Task goal:
The line containing "Where should I click to: Select" opens the span to copy, and the last line of the records below closes it. Write out that span exactly.

(Records excerpted from a collection)

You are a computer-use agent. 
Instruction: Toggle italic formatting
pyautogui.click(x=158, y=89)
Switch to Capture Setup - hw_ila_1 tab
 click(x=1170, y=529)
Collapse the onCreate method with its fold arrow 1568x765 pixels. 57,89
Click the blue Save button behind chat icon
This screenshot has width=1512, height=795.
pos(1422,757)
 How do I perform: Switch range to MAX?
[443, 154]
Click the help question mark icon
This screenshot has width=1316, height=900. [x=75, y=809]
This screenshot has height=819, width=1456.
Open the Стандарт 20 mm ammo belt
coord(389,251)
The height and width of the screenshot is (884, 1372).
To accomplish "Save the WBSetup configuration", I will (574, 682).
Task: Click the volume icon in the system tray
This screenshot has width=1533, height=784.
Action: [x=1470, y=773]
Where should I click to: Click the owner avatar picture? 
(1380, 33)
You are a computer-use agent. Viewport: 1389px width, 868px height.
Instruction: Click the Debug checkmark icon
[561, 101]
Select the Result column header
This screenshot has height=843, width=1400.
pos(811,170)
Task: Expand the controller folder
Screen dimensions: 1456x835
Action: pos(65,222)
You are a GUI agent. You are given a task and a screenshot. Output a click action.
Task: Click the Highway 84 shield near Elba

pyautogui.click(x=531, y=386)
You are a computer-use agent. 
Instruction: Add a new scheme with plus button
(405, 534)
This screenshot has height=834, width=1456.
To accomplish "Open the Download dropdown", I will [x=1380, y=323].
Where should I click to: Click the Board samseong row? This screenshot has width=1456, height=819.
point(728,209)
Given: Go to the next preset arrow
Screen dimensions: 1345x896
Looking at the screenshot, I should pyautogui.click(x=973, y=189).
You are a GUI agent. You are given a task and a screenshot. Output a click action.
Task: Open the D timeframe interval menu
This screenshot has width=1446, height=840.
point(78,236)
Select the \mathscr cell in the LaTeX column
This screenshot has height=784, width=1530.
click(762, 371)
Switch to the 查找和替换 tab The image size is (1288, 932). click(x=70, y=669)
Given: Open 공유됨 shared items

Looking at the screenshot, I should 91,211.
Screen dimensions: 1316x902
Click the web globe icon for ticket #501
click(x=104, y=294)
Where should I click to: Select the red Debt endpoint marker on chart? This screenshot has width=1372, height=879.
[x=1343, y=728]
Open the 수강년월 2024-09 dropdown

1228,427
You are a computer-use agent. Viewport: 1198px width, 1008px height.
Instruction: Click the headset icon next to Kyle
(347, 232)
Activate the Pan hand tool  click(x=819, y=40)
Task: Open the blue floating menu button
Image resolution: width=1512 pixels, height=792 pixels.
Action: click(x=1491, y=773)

Exercise answer:
Where should I click to: Select the red Debt endpoint marker on chart? This screenshot has width=1372, height=879.
[x=1343, y=728]
Open the 수강년월 2024-09 dropdown

1228,427
You are a computer-use agent. Viewport: 1198px width, 1008px height.
Instruction: Click the headset icon next to Kyle
(347, 232)
Activate the Pan hand tool  click(x=819, y=40)
Task: Open the blue floating menu button
Image resolution: width=1512 pixels, height=792 pixels.
Action: click(x=1491, y=773)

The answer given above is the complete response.